● Activity
Transcribe verbatim the span of lines that opens with the line containing "Open the Count dropdown" and closes with the last line of the data below.

● Entries provided
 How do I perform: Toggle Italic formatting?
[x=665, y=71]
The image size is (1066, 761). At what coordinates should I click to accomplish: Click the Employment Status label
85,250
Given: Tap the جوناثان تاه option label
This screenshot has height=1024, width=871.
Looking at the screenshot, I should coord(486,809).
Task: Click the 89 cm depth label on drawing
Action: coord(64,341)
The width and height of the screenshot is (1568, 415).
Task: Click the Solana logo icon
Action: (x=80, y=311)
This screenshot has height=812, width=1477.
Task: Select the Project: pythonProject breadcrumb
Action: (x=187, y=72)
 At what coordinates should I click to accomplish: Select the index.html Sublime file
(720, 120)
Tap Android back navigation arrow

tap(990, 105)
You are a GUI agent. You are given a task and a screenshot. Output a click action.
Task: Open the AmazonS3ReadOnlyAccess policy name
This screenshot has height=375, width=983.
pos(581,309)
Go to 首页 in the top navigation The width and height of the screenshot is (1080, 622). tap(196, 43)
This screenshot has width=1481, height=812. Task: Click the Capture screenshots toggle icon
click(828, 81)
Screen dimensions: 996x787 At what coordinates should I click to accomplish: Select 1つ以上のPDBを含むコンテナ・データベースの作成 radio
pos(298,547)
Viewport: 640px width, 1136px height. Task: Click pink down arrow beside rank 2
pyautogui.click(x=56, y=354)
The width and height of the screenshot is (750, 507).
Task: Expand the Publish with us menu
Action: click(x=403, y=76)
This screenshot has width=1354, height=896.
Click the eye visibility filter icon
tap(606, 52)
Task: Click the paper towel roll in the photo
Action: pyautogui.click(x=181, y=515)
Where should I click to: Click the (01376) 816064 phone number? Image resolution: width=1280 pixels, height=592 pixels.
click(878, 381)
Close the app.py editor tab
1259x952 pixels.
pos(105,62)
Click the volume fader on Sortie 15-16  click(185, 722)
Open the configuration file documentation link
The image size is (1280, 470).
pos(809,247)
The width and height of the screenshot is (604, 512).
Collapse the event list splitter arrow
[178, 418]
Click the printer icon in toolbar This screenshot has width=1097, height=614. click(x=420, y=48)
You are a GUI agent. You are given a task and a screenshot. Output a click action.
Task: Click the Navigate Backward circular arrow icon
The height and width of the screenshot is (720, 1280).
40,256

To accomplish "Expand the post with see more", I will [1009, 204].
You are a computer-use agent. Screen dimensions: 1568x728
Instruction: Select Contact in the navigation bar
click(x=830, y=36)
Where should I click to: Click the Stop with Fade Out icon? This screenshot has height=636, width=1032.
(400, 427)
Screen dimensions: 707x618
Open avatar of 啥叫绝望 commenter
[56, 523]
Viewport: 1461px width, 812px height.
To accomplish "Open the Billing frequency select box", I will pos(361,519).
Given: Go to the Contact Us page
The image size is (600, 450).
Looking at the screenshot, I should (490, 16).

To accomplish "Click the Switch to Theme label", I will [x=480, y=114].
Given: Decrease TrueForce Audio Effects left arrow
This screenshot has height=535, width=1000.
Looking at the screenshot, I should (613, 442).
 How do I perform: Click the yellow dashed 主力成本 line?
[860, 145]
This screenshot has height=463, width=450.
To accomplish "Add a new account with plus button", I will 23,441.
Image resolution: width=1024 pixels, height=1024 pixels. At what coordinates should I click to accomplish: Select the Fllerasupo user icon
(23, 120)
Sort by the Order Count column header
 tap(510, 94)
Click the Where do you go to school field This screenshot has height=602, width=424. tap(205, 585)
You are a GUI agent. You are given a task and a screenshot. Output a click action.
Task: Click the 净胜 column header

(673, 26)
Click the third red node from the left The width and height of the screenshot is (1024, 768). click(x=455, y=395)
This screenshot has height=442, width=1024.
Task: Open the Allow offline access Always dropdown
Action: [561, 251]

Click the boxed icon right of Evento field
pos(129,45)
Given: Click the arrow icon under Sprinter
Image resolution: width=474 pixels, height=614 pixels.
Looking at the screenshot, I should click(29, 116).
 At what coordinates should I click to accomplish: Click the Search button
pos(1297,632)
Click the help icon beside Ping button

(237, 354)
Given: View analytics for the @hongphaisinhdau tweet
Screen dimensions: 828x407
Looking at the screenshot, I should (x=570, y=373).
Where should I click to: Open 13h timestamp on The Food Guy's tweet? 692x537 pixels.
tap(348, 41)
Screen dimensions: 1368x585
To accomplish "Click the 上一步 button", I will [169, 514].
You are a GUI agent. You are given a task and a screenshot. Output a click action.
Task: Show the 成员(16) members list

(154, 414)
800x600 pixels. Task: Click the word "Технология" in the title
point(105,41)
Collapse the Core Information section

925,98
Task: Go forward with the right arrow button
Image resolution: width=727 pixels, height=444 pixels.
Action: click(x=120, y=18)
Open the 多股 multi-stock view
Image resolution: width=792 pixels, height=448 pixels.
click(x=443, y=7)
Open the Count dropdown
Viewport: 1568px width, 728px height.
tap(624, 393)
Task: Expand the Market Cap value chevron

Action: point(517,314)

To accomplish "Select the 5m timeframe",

● Result of the exercise
Open the Count dropdown
Viewport: 1568px width, 728px height.
tap(624, 393)
Task: Expand the Market Cap value chevron

Action: point(517,314)

To accomplish "Select the 5m timeframe",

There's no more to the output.